Cutting edge technology for CCMB

The state-of-art facility includes cutting edge technology for genome sequencing that will help in identifying the DNA sequence of people suffering from rare genetic diseases.

By Author  |  Published: 21st Jul 2019  12:44 am
CCMB
Union Minister for Science and Technology Dr. Harsh Vardhan checking out Next Generation Sequencing facility at CCMB on Saturday.

Hyderabad: Union Minister for Science and Technology Dr. Harsh Vardhan inaugurated the Next Generation Sequencing (NGS) facility at the CSIR-Centre for Cellular and Molecular Biology (CCMB) here on Saturday.

The state-of-art facility includes cutting edge technology for genome sequencing that will help in identifying the DNA sequence of people suffering from rare genetic diseases.

The new facility will help genome sequencing understand the genes responsible for some of the rare genetic diseases still prevalent in the society, Dr Harsh Vardhan said.
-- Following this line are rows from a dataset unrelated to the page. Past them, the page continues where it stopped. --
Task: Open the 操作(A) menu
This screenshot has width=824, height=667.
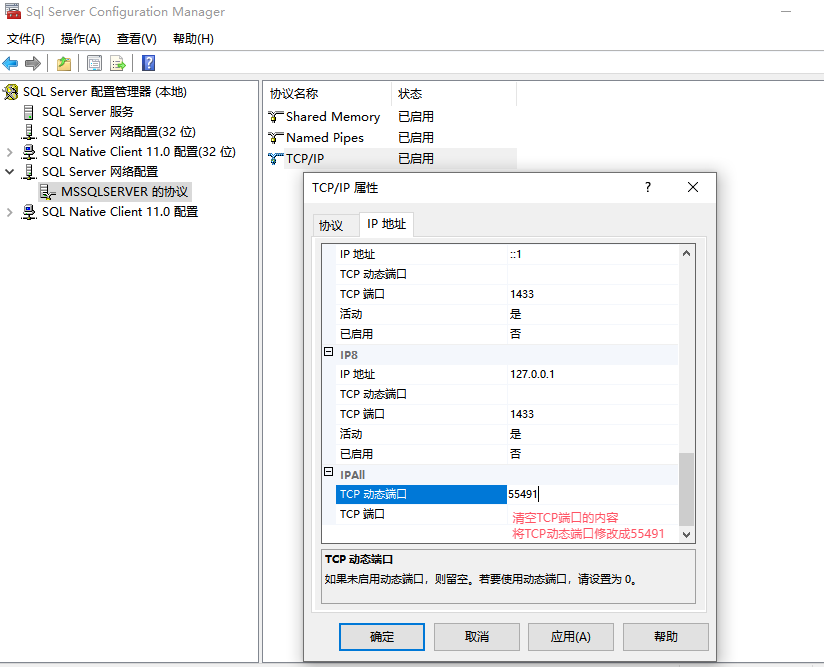Action: 80,39
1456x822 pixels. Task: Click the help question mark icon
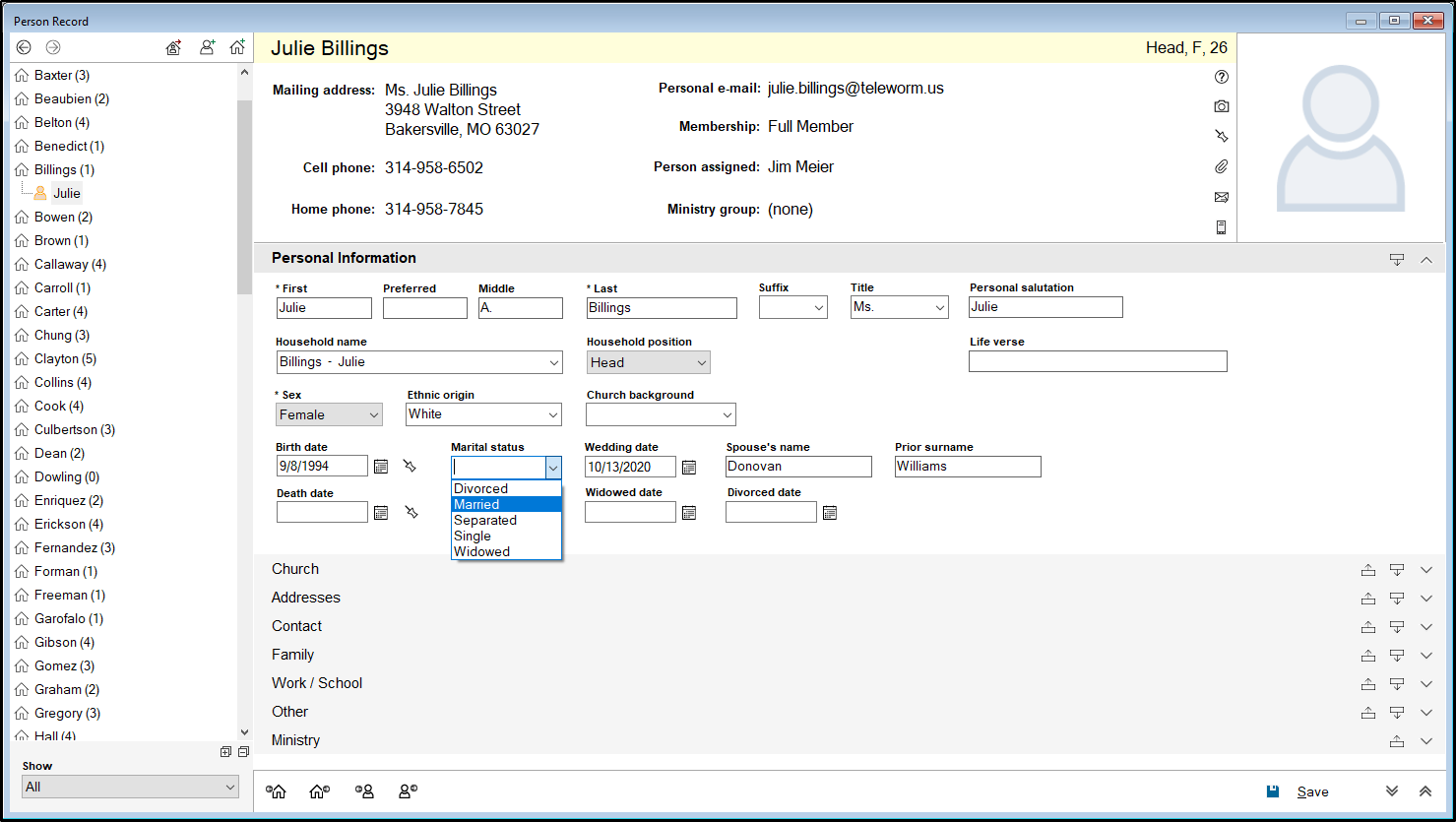pos(1221,77)
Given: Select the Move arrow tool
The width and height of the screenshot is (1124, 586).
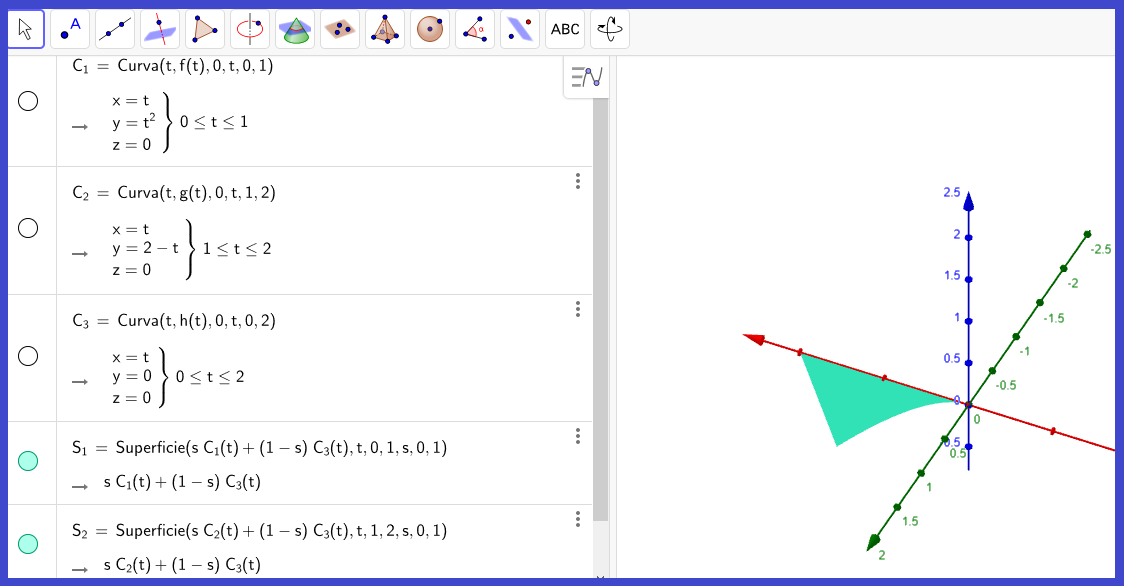Looking at the screenshot, I should (x=26, y=30).
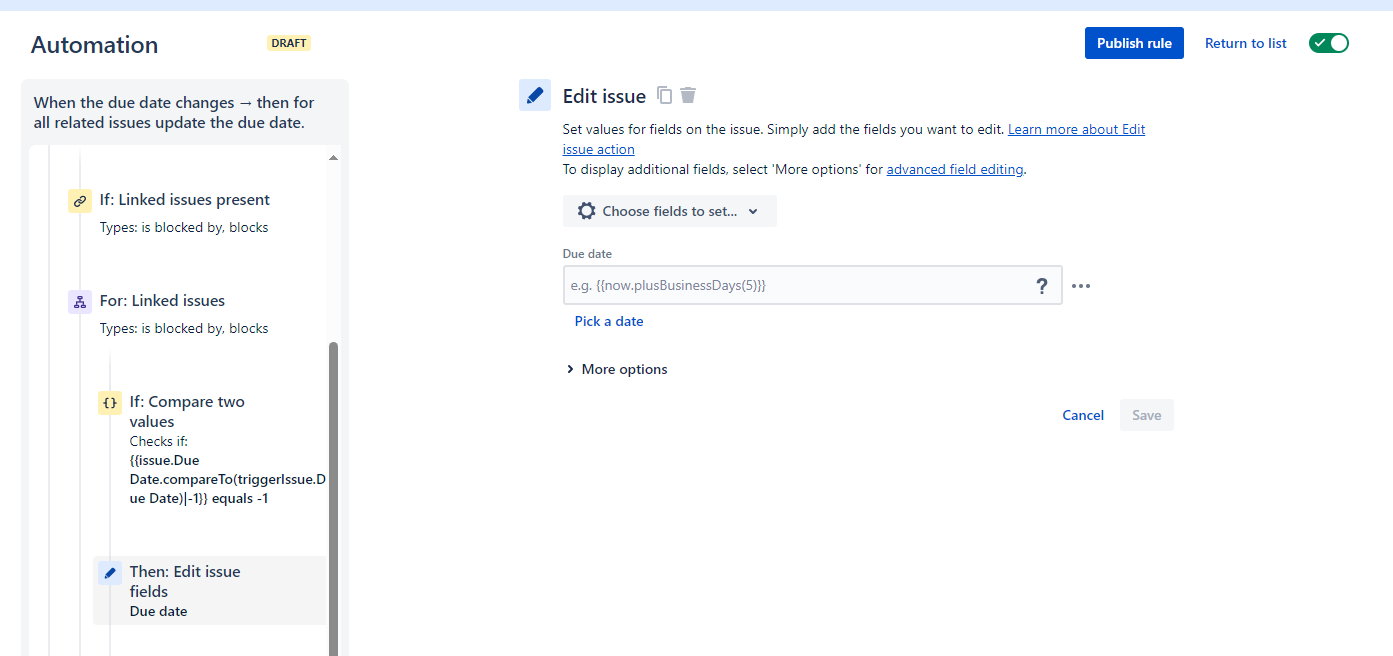This screenshot has height=656, width=1393.
Task: Click the branch icon for 'For: Linked issues'
Action: 79,301
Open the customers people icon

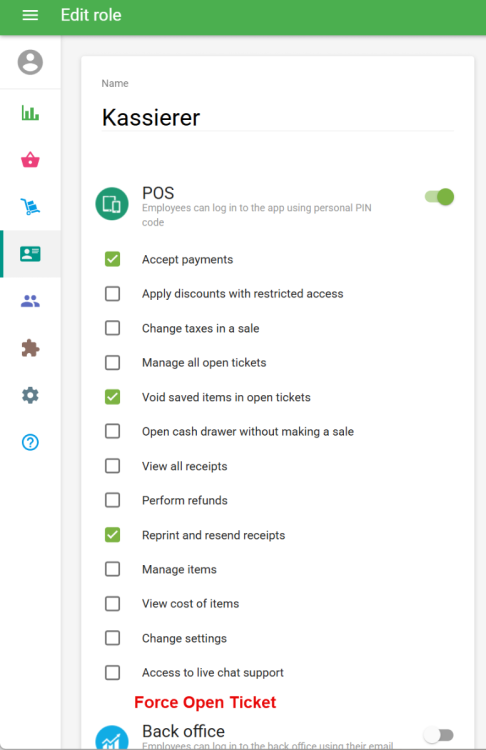30,301
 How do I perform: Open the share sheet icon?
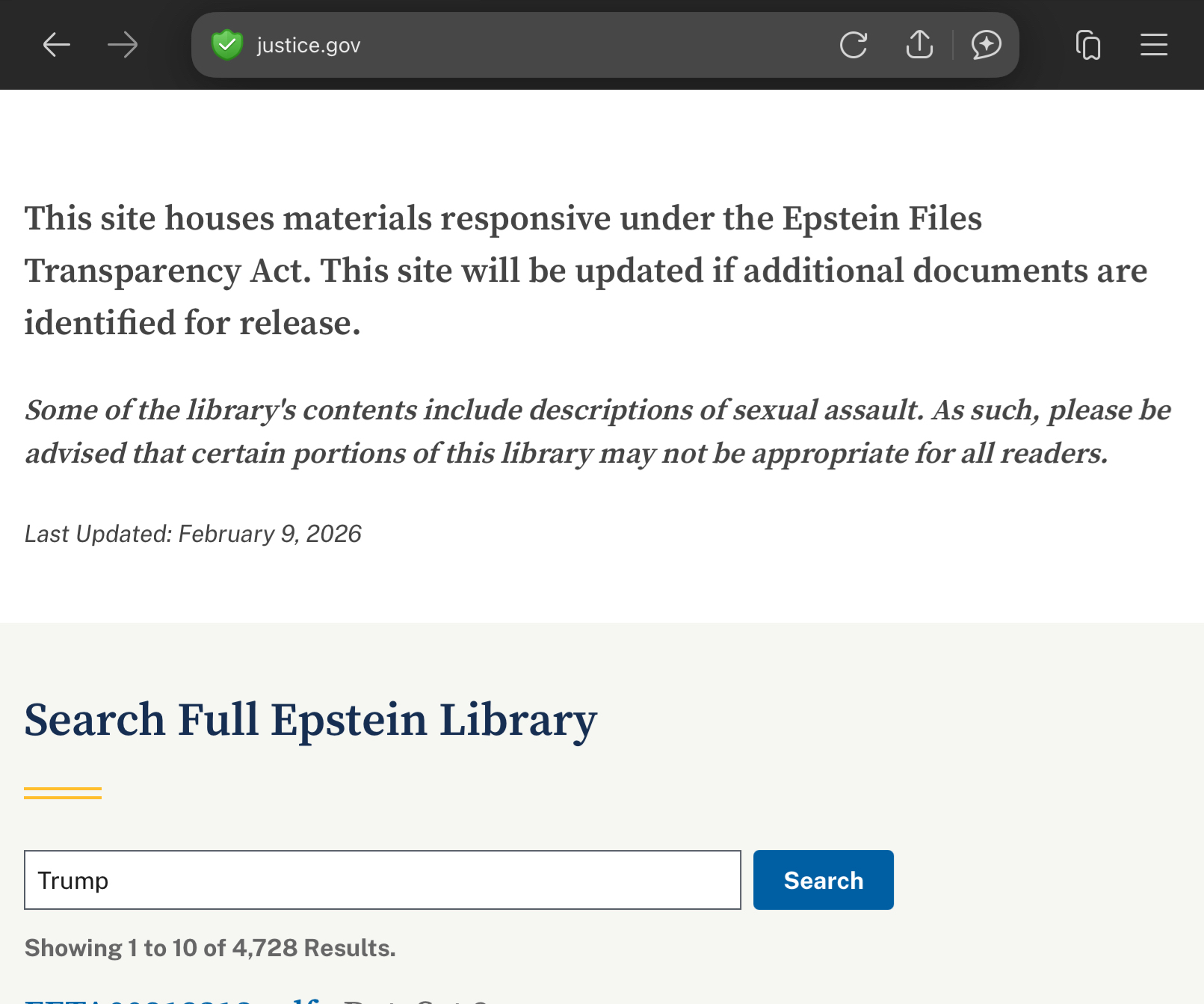pos(919,45)
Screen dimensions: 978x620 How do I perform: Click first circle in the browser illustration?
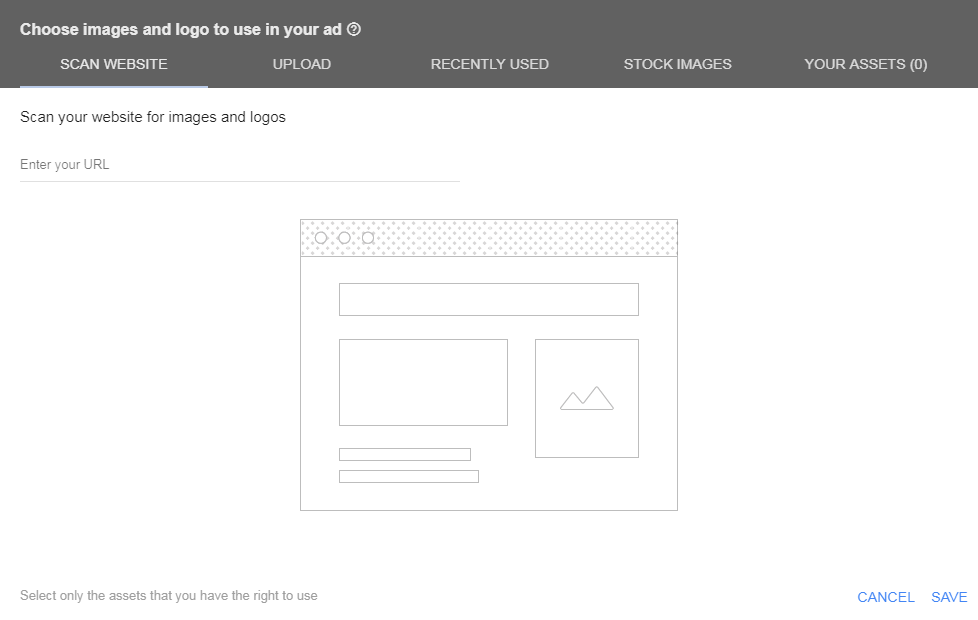tap(321, 238)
The facility set up with a budget of Rs 8 crore was the latest in the world, said Vardhan.

For a country like India with its heavy genetic disease burden, pre-natal genetic screening and counselling are essential in preventing genetic disorders. The genetic cause of many diseases among Indians was poorly understood. The new facility will help in generating large scale genomic data from Indian population which is critical for genetic diagnosis and therapy, a CCMB release said.

Using NGS, the CCMB can now sequence up to 30 human genomes or 384 diagnostics samples in a day. These sequencing which earlier took about seven to 10 days can now be completed in a single day.

With the facility, the CCMB will embark on single cell genomics and transcriptomics using powerful barcoding capacities which would help researchers individually tag genomes of up to 80,000 cells in eight minutes. This opened up multiple avenues in investigating biology of individual cells in tissues as well as fighting diseases like cancer by understanding the heterogeneity in respective cell population.

Panel to work on rare and genetic diseases

A high powered committee to work on rare and genetic diseases and tackle the issues related to them has been constituted by the union government, said the Union Minister for Health and Family Welfare Dr. Harsh Vardhan.

Speaking to press at CSIR-Indian Institute of Chemical Technology (IICT) here on Saturday, Dr. Harsh Vardhan said that as huge costs are involved in treating some of the rare genetic diseases, many companies are not manufacturing those drugs and procuring them from foreign countries to entailed huge expense.

The National Medical Commission bill would be introduced in Lok Sabha on Monday and the Commission would replace the Medical Council of India, he said. The MCI is already superseded and replaced by Board of Governors.

Earlier, addressing the scientists, Dr. Harsh Vardhan told scientists that their work should not be confined to research papers or journals but should go back to the people.

“Earlier, there were not many facilities available for the scientists. But today all the research laboratories are well equipped with latest machines,” he said, adding that scientists should contribute to society as part of the scientific social responsibility.